Vogliamo rassicurare Grillo e i grillisti: il presidente della Repubblica non solo è in ottima salute sul piano fisico e mentale, ma è anche in perfetta forma sul piano politico e istituzionale. I militanti del «vaffa» dovrebbero sapere che Napolitano non è Sarkozy o Bush e che il nostro capo dello Stato non può prevaricare le Camere, senza trasformare la repubblica parlamentare in regime presidenziale. E dovrebbero sapere che il sindacato definitivo sulla costituzionalità delle leggi non spetta al Quirinale, ma compete invece alla Consulta. Non capire tutto questo, e continuare a sparare a casaccio sul Quartier Generale, per certa sinistra barricadera è un errore uguale e contrario a quello che sta compiendo la destra egemone. È un altro modo per snaturare la dialettica democratica, e per alterare il fisiologico bilanciamento dei poteri.
La critica al Colle non configura di per sé un reato di «lesa maestà». Ma andrebbe per lo meno ben motivata, e ben argomentata. A chi giova, invece, l'ingiuria gratuita? A chi conviene trascinare anche Napolitano dentro la palude indistinta del senso comune dominante, dove tutto è sempre e solo «casta», dove si annacquano i distinguo e si accorciano le distanze, dove tutti sono uguali e ugualmente meritevoli di sberleffo satirico, di disprezzo pubblico, di condanna morale? La vera, subdola insidia del berlusconismo, l'ossimoro della «rivoluzione istituzionale» che incarna, la deriva di «autoritarismo plebiscitario» che rappresenta, meritano risposte diverse, più forti e più alte. E regalare Napolitano al solo Popolo delle Libertà, invece che lasciarlo a rappresentare tutto il popolo italiano, non è solo un clamoroso svarione tattico, ma è anche e soprattutto un rovinoso errore politico."

*Compiti*
1. Quali espressioni compaiono tra virgolette basse (« ») nel testo su Napolitano? Elencale tutte.
2. Rispondi a queste domande sul testo su Napolitano:
(a) A chi compete il sindacato definitivo sulla costituzionalità delle leggi?
(b) Quali due nomi vengono citati per dire chi Napolitano non è?
(c) Che cosa non configura di per sé un reato di «lesa maestà»?
3. Riassumi il testo su Napolitano in due frasi.

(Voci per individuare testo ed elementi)
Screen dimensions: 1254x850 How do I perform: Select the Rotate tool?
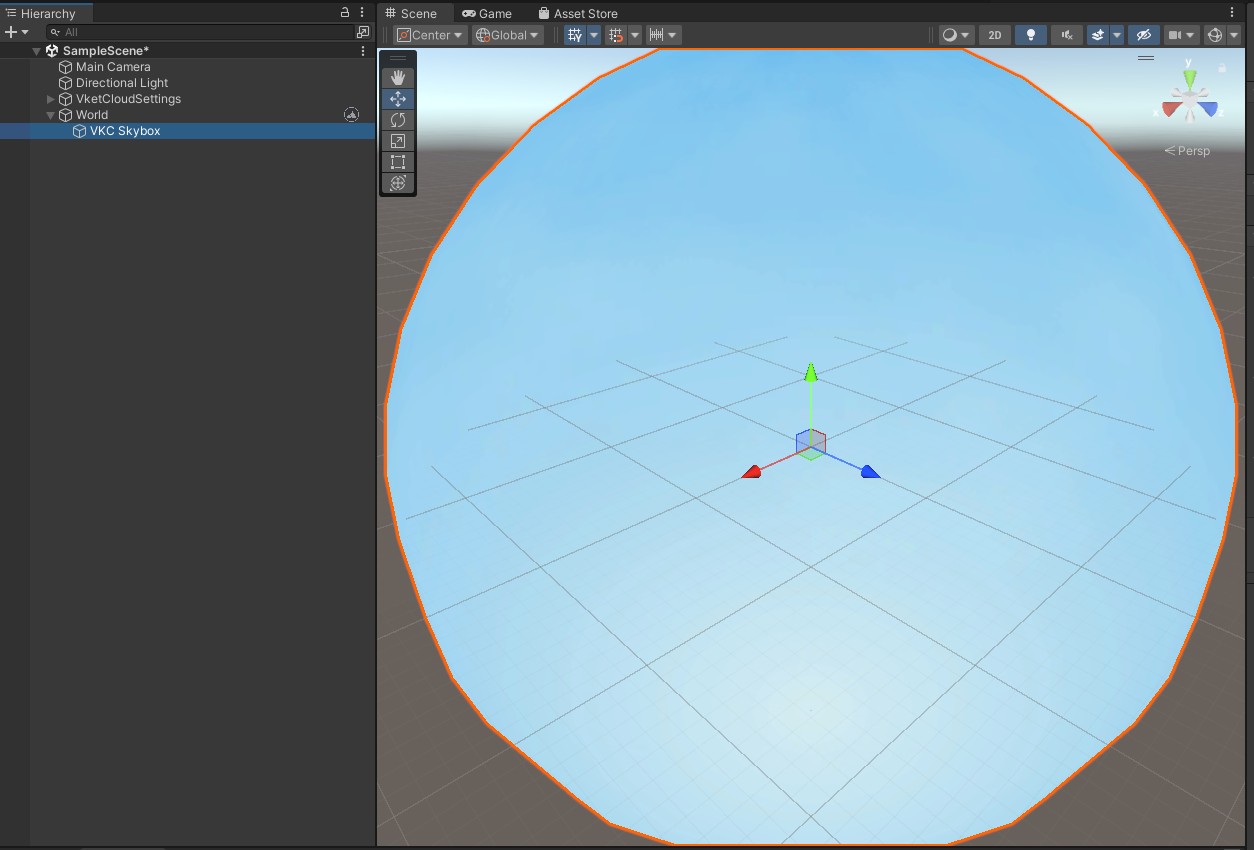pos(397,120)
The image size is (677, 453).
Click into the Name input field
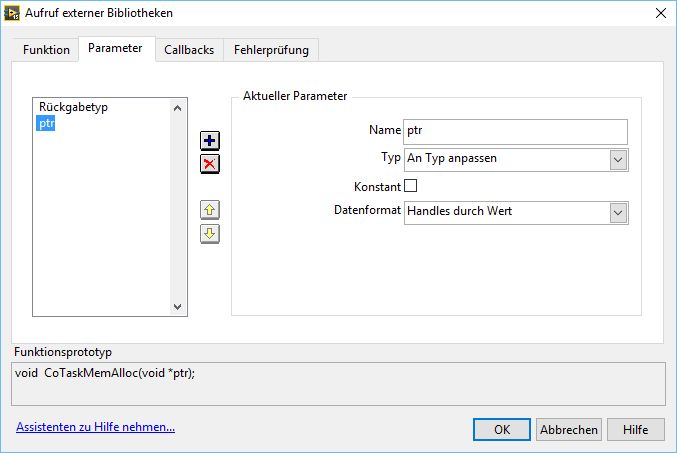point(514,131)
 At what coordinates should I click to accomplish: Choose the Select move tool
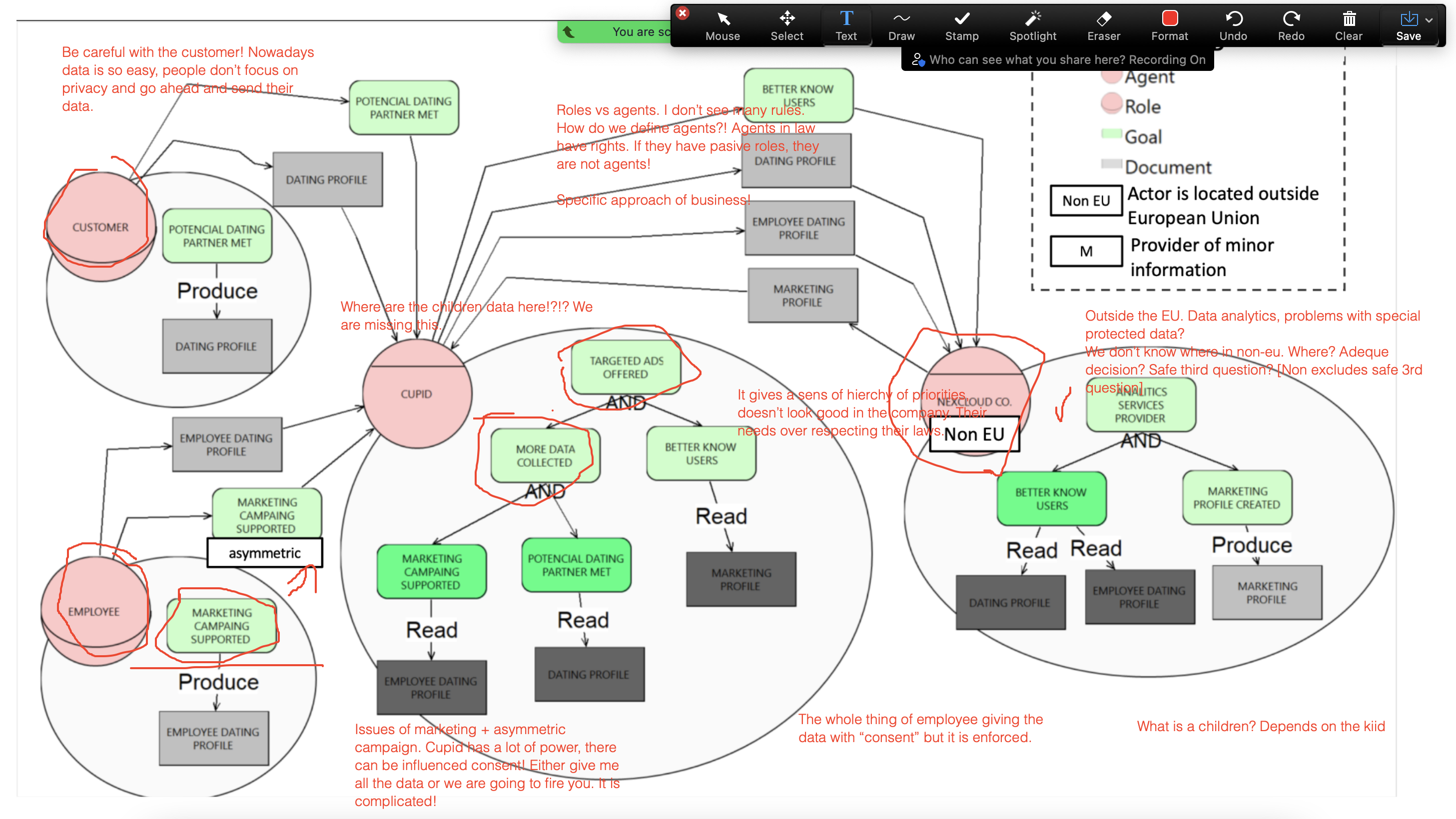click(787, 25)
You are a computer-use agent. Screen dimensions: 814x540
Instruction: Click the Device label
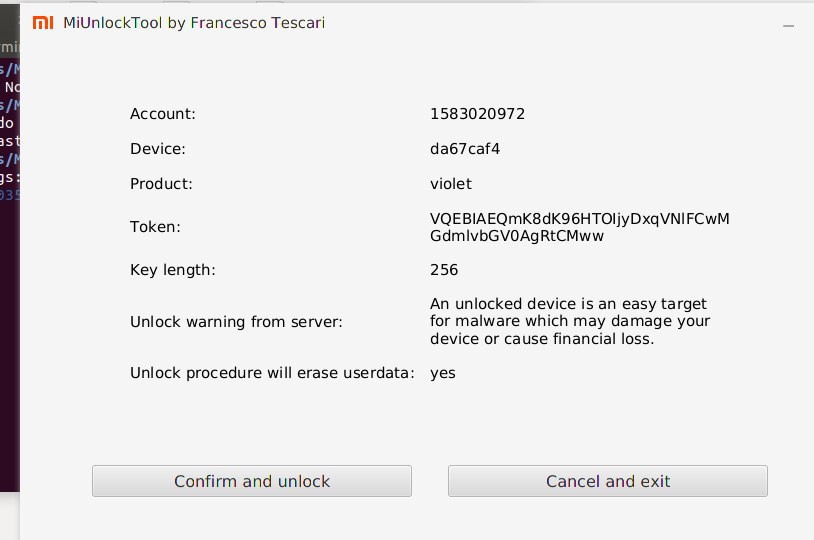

*Soluzioni*
1.
«vaffa»
«lesa maestà»
«casta»
«rivoluzione istituzionale»
«autoritarismo plebiscitario»

2.
(a) Alla Consulta.
(b) Sarkozy e Bush.
(c) La critica al Colle.

3. Il testo afferma che Napolitano è in perfetta forma e che in una repubblica parlamentare il capo dello Stato non può prevaricare le Camere, mentre il giudizio definitivo sulla costituzionalità delle leggi spetta alla Consulta. Secondo il testo, la critica al Colle andrebbe ben argomentata invece di ridursi a ingiuria gratuita, perché il berlusconismo merita risposte più alte e regalare Napolitano al solo Popolo delle Libertà sarebbe un rovinoso errore politico.